Imidazolium Iodide-Containing Polycarbazole Networks as Efficient Catalysts for the Cycloaddition of CO2 to Epoxides

In this study, a rigid, bulky, noncoplanar carbazolyl-terminated triphenylimidazole monomer (namely, TCPI) and its ionic salt, triphenylimidazolium iodide, (namely, TCPI-IL), are synthesized. Subsequently, triphenylimidazole- and triphenylimidazolium iodide-containing polycarbazole networks are separately synthesized by oxidative polymerization (namely, oTCPI and oTCPI-IL, respectively) and Friedel–Crafts alkylation reaction (namely, fTCPI and fTCPI-IL, respectively). As expected, the obtained fTCPI/fTCPI-IL and oTCPI/oTCPI-IL networks exhibit high specific surface areas, i.e., 743 and 713 m² g^–1 for fTCPI and oTCPI, and 560 and 532 m² g^–1 for fTCPI-IL and oTCPI-IL, respectively.
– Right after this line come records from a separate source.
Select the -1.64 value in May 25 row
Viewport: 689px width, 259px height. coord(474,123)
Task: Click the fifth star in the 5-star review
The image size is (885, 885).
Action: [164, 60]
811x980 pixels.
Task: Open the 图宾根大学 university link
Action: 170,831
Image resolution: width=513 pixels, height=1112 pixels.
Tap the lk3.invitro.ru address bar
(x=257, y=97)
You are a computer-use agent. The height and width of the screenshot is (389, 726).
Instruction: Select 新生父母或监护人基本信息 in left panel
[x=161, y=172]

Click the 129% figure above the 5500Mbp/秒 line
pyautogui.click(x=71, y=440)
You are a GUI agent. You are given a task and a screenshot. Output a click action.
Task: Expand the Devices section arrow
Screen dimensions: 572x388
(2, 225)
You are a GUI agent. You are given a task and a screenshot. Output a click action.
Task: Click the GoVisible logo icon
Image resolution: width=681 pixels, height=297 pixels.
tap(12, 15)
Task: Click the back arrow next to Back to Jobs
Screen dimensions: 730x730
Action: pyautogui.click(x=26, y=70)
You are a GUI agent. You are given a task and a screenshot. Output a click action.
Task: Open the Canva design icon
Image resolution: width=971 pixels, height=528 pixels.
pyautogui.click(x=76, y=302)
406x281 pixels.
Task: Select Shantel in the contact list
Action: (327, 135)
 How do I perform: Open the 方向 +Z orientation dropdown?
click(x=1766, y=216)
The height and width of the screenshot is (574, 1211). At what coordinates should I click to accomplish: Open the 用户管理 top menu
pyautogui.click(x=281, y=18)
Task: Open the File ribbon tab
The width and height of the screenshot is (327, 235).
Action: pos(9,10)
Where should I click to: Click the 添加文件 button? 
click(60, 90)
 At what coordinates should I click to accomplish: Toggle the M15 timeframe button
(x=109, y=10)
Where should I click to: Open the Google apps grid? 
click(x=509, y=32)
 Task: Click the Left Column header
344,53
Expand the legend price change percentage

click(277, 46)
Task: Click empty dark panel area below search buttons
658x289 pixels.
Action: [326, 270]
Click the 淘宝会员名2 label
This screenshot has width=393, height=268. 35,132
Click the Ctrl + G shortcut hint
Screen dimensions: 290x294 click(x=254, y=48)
Due to the high specific surface areas along with the presence of multiple interacting sites for CO₂ molecules, i.e., imidazoliumyl, carbazolyl, and phenyl rings, the fTCPI-IL and oTCPI-IL networks display not only high CO₂ adsorption capacities (2.53 and 1.99 mmol g^–1, respectively) but also high catalytic activities for the chemical fixation of CO₂ with epoxides. Remarkably, the fTCPI-IL network also displays a high catalytic activity in directly converting diluted CO₂ (CO₂/N₂ = 15/85, v/v) into cyclic carbonates, in which high conversions (92–99%) and quantitative selectivity (99%) are achieved for a wide range of epoxides.